» **Problem to work on**
All of the data is to be set down again without any alteration.

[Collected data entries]

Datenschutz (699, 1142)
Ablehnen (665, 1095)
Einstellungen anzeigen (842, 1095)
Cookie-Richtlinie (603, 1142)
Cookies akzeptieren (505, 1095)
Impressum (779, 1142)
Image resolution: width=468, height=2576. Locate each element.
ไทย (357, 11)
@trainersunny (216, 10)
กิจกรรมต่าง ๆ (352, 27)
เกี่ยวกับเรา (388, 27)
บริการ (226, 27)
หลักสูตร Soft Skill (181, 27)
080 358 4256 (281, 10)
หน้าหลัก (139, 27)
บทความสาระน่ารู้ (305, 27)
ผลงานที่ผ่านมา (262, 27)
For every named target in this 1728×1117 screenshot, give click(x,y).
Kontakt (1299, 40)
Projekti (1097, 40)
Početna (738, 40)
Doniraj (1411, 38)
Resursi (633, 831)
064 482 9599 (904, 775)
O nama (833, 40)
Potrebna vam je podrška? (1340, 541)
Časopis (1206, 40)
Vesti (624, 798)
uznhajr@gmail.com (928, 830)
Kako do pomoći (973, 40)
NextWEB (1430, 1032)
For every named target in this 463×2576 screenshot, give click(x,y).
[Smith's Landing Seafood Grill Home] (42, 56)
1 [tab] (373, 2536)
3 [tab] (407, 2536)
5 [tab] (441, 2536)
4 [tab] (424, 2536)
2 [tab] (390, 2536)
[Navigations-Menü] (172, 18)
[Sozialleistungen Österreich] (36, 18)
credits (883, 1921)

» **Result**
Datenschutz (699, 1142)
Ablehnen (665, 1095)
Einstellungen anzeigen (842, 1095)
Cookie-Richtlinie (603, 1142)
Cookies akzeptieren (505, 1095)
Impressum (779, 1142)
Image resolution: width=468, height=2576. Locate each element.
ไทย (357, 11)
@trainersunny (216, 10)
กิจกรรมต่าง ๆ (352, 27)
เกี่ยวกับเรา (388, 27)
บริการ (226, 27)
หลักสูตร Soft Skill (181, 27)
080 358 4256 (281, 10)
หน้าหลัก (139, 27)
บทความสาระน่ารู้ (305, 27)
ผลงานที่ผ่านมา (262, 27)
For every named target in this 1728×1117 screenshot, give click(x,y).
Kontakt (1299, 40)
Projekti (1097, 40)
Početna (738, 40)
Doniraj (1411, 38)
Resursi (633, 831)
064 482 9599 (904, 775)
O nama (833, 40)
Potrebna vam je podrška? (1340, 541)
Časopis (1206, 40)
Vesti (624, 798)
uznhajr@gmail.com (928, 830)
Kako do pomoći (973, 40)
NextWEB (1430, 1032)
For every named target in this 463×2576 screenshot, give click(x,y).
[Smith's Landing Seafood Grill Home] (42, 56)
1 [tab] (373, 2536)
3 [tab] (407, 2536)
5 [tab] (441, 2536)
4 [tab] (424, 2536)
2 [tab] (390, 2536)
[Navigations-Menü] (172, 18)
[Sozialleistungen Österreich] (36, 18)
credits (883, 1921)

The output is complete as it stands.